PROBLEM TO SOLVE:
Below are the records to retype. Keep every character exactly and leave out the pictures.

☆ ☆ ☆

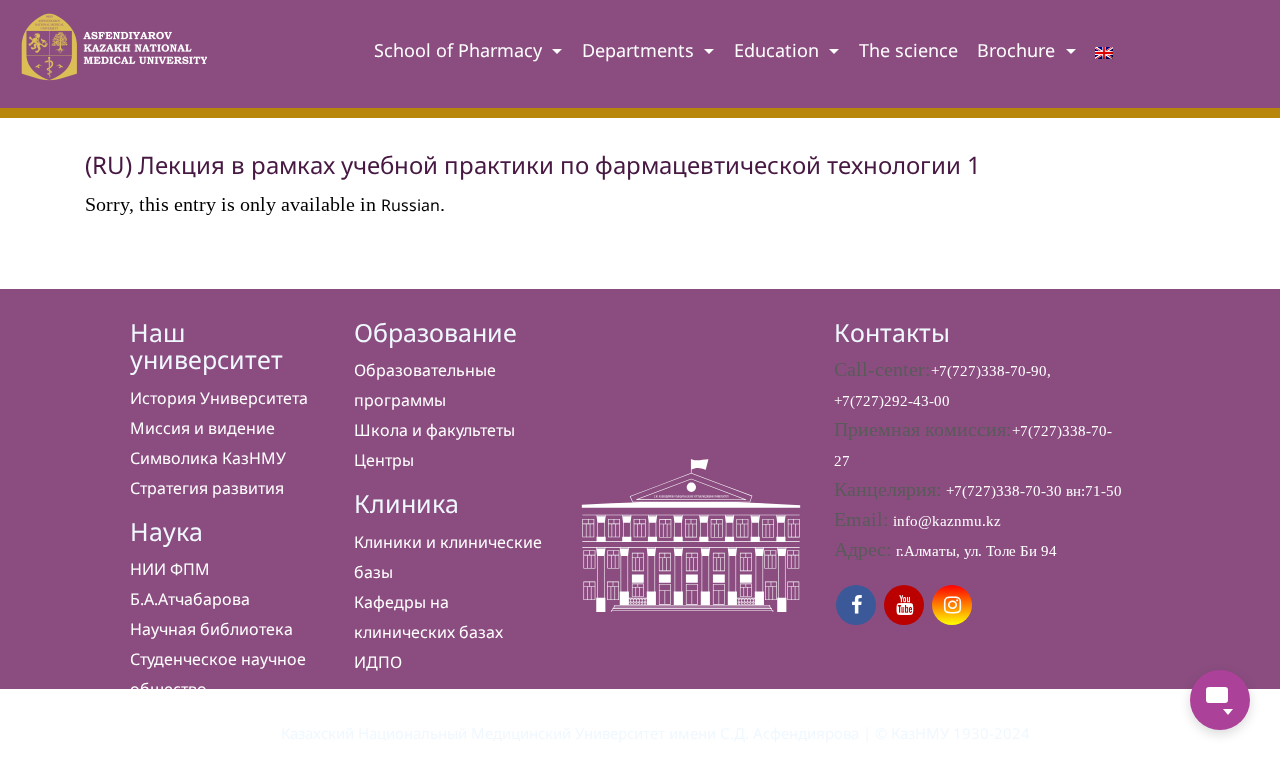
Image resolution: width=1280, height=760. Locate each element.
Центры (384, 460)
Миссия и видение (202, 428)
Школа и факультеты (434, 430)
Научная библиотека (211, 629)
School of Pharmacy (460, 50)
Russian (410, 205)
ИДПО (378, 662)
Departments (640, 50)
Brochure (1018, 50)
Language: (1104, 57)
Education (779, 50)
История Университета (219, 398)
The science (908, 50)
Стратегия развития (207, 488)
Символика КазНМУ (208, 458)
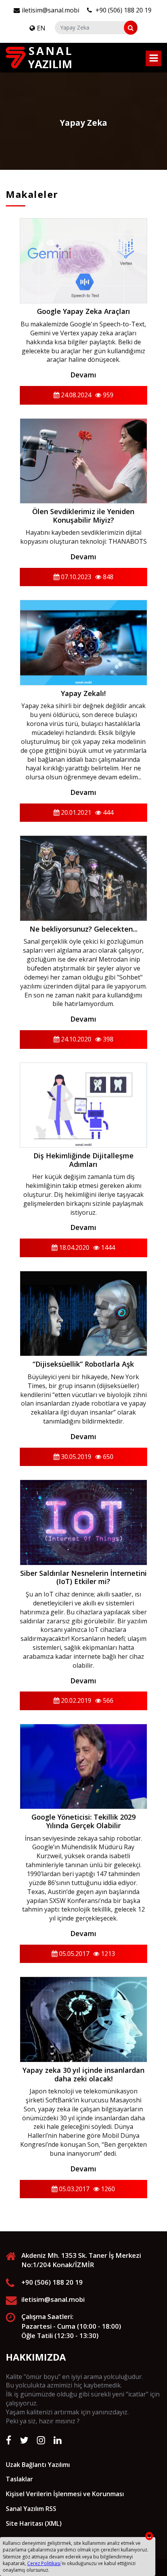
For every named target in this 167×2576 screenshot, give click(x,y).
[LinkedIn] (58, 2440)
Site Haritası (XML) (34, 2523)
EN (41, 28)
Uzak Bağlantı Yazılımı (38, 2464)
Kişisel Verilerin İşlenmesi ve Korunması (65, 2494)
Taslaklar (19, 2479)
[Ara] (130, 28)
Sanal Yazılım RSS (31, 2508)
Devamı (83, 374)
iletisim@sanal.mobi (50, 10)
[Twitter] (24, 2440)
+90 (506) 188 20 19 (122, 10)
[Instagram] (41, 2440)
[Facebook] (8, 2440)
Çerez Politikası (44, 2563)
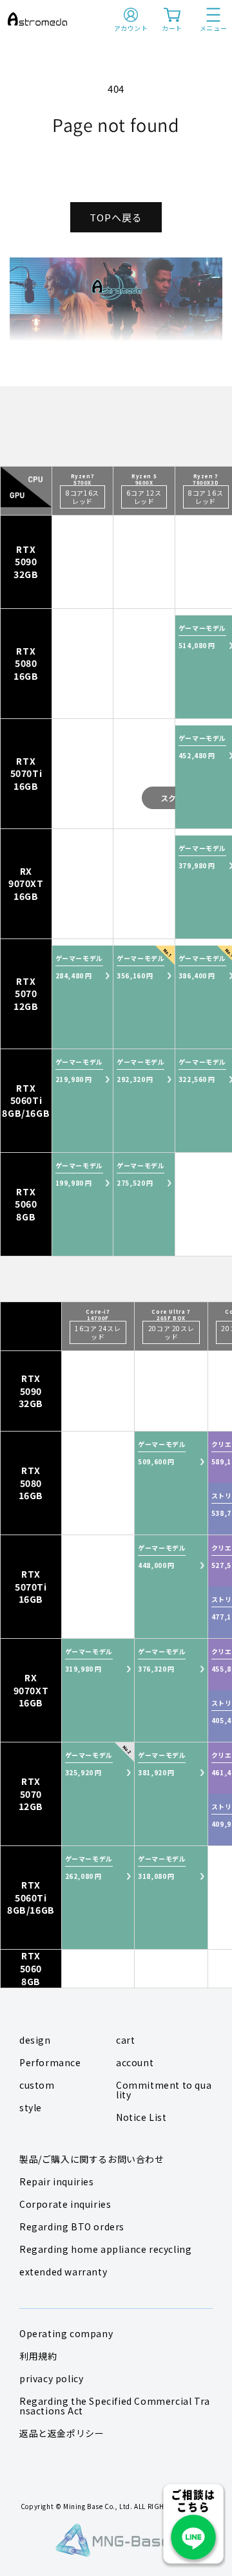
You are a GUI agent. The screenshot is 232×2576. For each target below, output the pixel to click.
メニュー (213, 28)
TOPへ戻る (116, 217)
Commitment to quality (163, 2089)
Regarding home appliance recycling (105, 2249)
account (134, 2062)
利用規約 (38, 2355)
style (30, 2107)
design (35, 2039)
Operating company (66, 2333)
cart (125, 2039)
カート (172, 28)
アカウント (131, 28)
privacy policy (51, 2378)
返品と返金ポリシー (61, 2433)
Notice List (141, 2117)
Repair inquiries (56, 2181)
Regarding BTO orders (71, 2226)
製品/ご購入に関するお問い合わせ (91, 2158)
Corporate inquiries (65, 2204)
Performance (50, 2062)
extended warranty (63, 2271)
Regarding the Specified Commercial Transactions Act (114, 2405)
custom (37, 2084)
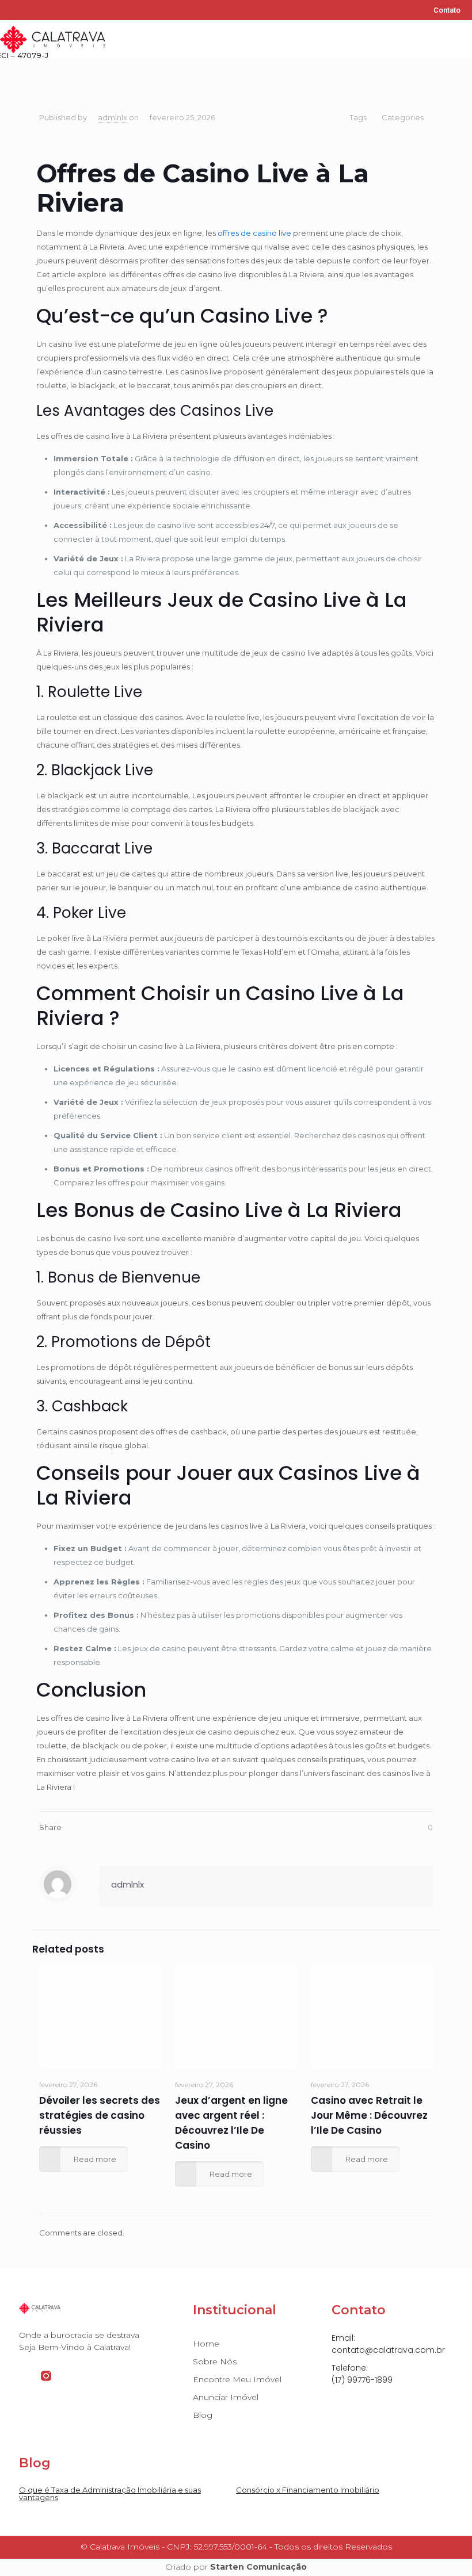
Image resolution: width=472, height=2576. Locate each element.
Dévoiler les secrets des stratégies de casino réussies (99, 2115)
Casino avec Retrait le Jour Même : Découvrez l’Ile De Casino (369, 2115)
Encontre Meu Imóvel (237, 2379)
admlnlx (112, 117)
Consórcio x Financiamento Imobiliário (307, 2489)
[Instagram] (26, 10)
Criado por (236, 2567)
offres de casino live (254, 233)
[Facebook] (8, 10)
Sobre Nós (215, 2361)
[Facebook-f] (24, 2376)
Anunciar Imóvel (225, 2397)
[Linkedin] (44, 10)
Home (206, 2343)
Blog (202, 2415)
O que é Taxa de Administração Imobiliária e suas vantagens (110, 2493)
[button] (464, 39)
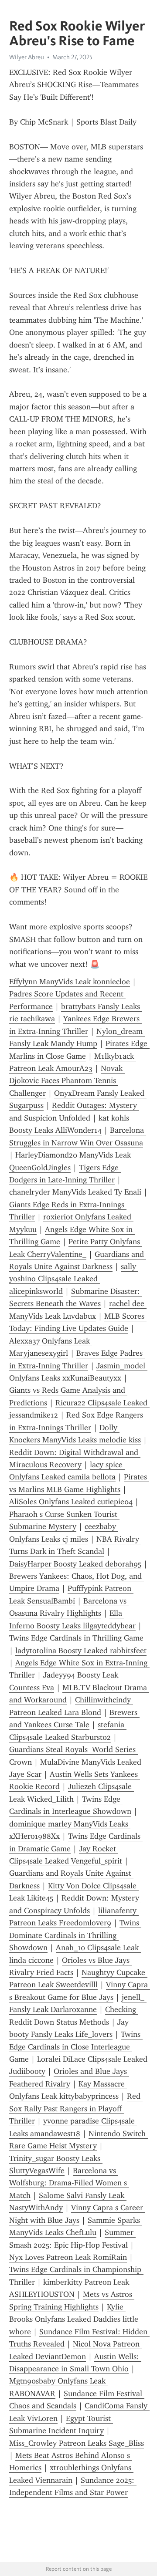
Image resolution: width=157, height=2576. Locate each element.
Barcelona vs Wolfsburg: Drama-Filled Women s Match (69, 2183)
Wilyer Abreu (26, 57)
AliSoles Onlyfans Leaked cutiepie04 (71, 1501)
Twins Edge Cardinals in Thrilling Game (76, 1638)
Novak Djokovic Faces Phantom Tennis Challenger (67, 1080)
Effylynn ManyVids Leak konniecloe (69, 981)
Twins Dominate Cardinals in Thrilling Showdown (75, 1935)
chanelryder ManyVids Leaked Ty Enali (75, 1192)
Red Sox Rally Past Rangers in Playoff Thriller (76, 2108)
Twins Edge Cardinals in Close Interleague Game (76, 2046)
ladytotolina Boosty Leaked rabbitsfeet (81, 1650)
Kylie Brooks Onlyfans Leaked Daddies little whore (74, 2319)
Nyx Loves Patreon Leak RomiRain (68, 2257)
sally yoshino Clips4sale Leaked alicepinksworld (73, 1279)
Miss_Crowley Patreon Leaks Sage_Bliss (76, 2443)
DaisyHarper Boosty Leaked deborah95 (75, 1564)
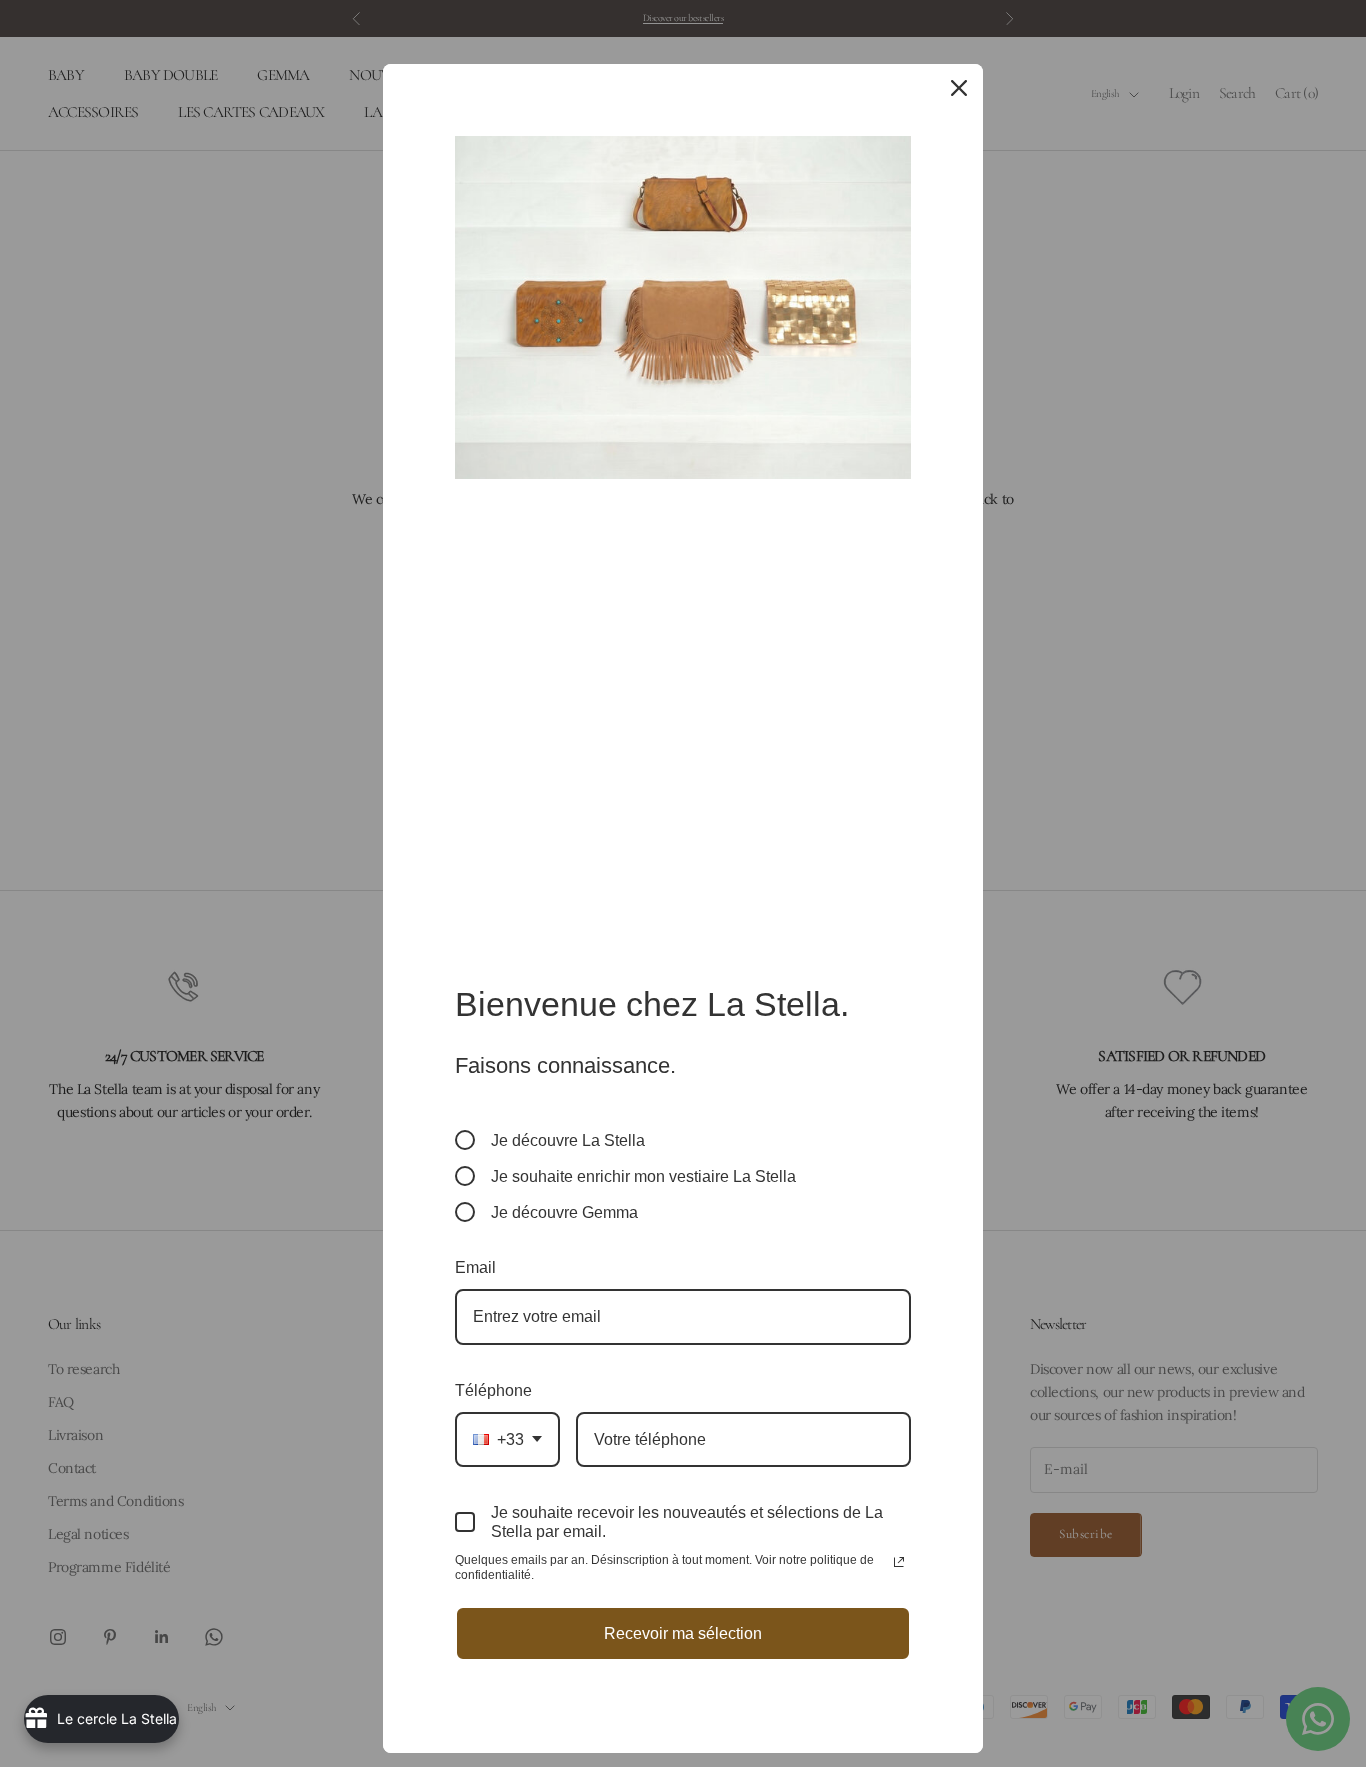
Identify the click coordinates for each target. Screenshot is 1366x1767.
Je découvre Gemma (564, 1212)
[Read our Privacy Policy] (899, 1562)
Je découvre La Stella (568, 1140)
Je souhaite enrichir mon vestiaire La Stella (643, 1176)
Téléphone (493, 1390)
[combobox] (507, 1439)
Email (475, 1267)
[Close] (959, 88)
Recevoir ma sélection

☆ ☆ ☆

SOLVED PROBLEM:
Image resolution: width=1280, height=760. Locate each element.
Центры (384, 460)
Миссия и видение (202, 428)
Школа и факультеты (434, 430)
Научная библиотека (211, 629)
School of Pharmacy (460, 50)
Russian (410, 205)
ИДПО (378, 662)
Departments (640, 50)
Brochure (1018, 50)
Language: (1104, 57)
Education (779, 50)
История Университета (219, 398)
The science (908, 50)
Стратегия развития (207, 488)
Символика КазНМУ (208, 458)
For every named target in this 167×2576 screenshot, give click(x,y).
[LinkedIn] (58, 2440)
Site Haritası (XML) (34, 2523)
EN (41, 28)
Uzak Bağlantı Yazılımı (38, 2464)
Kişisel Verilerin İşlenmesi ve Korunması (65, 2494)
Taslaklar (19, 2479)
[Ara] (130, 28)
Sanal Yazılım RSS (31, 2508)
Devamı (83, 374)
iletisim@sanal.mobi (50, 10)
[Twitter] (24, 2440)
+90 (506) 188 20 19 (122, 10)
[Instagram] (41, 2440)
[Facebook] (8, 2440)
Çerez Politikası (44, 2563)
You are a GUI agent. The screenshot is 232×2576. For each target below, output the pixel to click.
メニュー (213, 28)
TOPへ戻る (116, 217)
Commitment to quality (163, 2089)
Regarding home appliance recycling (105, 2249)
account (134, 2062)
利用規約 (38, 2355)
style (30, 2107)
design (35, 2039)
Operating company (66, 2333)
cart (125, 2039)
カート (172, 28)
アカウント (131, 28)
privacy policy (51, 2378)
返品と返金ポリシー (61, 2433)
Notice List (141, 2117)
Repair inquiries (56, 2181)
Regarding BTO orders (71, 2226)
製品/ご購入に関するお問い合わせ (91, 2158)
Corporate inquiries (65, 2204)
Performance (50, 2062)
extended warranty (63, 2271)
Regarding the Specified Commercial Transactions Act (114, 2405)
custom (37, 2084)
Image resolution: width=472, height=2576. Locate each element.
Dévoiler les secrets des stratégies de casino réussies (99, 2115)
Casino avec Retrait le Jour Même : Découvrez l’Ile De Casino (369, 2115)
Encontre Meu Imóvel (237, 2379)
admlnlx (112, 117)
Consórcio x Financiamento Imobiliário (307, 2489)
[Instagram] (26, 10)
Criado por (236, 2567)
offres de casino live (254, 233)
[Facebook] (8, 10)
Sobre Nós (215, 2361)
[Facebook-f] (24, 2376)
Anunciar Imóvel (225, 2397)
[Linkedin] (44, 10)
Home (206, 2343)
Blog (202, 2415)
O que é Taxa de Administração Imobiliária e suas vantagens (110, 2493)
[button] (464, 39)
Image resolution: width=157, height=2576. Locate each element.
Barcelona vs Wolfsburg: Drama-Filled Women s Match (69, 2183)
Wilyer Abreu (26, 57)
AliSoles Onlyfans Leaked cutiepie04 (71, 1501)
Twins Edge Cardinals in Thrilling Game (76, 1638)
Novak Djokovic Faces Phantom Tennis Challenger (67, 1080)
Effylynn ManyVids Leak konniecloe (69, 981)
Twins Dominate Cardinals in Thrilling Showdown (75, 1935)
chanelryder ManyVids Leaked Ty Enali (75, 1192)
Red Sox Rally Past Rangers in Playoff Thriller (76, 2108)
Twins Edge Cardinals in Close Interleague Game (76, 2046)
ladytotolina Boosty Leaked rabbitsfeet (81, 1650)
Kylie Brooks Onlyfans Leaked Daddies little whore (74, 2319)
Nyx Loves Patreon Leak RomiRain (68, 2257)
sally yoshino Clips4sale Leaked alicepinksworld (73, 1279)
Miss_Crowley Patreon Leaks Sage_Bliss (76, 2443)
DaisyHarper Boosty Leaked deborah95 (75, 1564)
Identify the click coordinates for each target. Screenshot is 1366x1767.
Je découvre Gemma (564, 1212)
[Read our Privacy Policy] (899, 1562)
Je découvre La Stella (568, 1140)
Je souhaite enrichir mon vestiaire La Stella (643, 1176)
Téléphone (493, 1390)
[combobox] (507, 1439)
Email (475, 1267)
[Close] (959, 88)
Recevoir ma sélection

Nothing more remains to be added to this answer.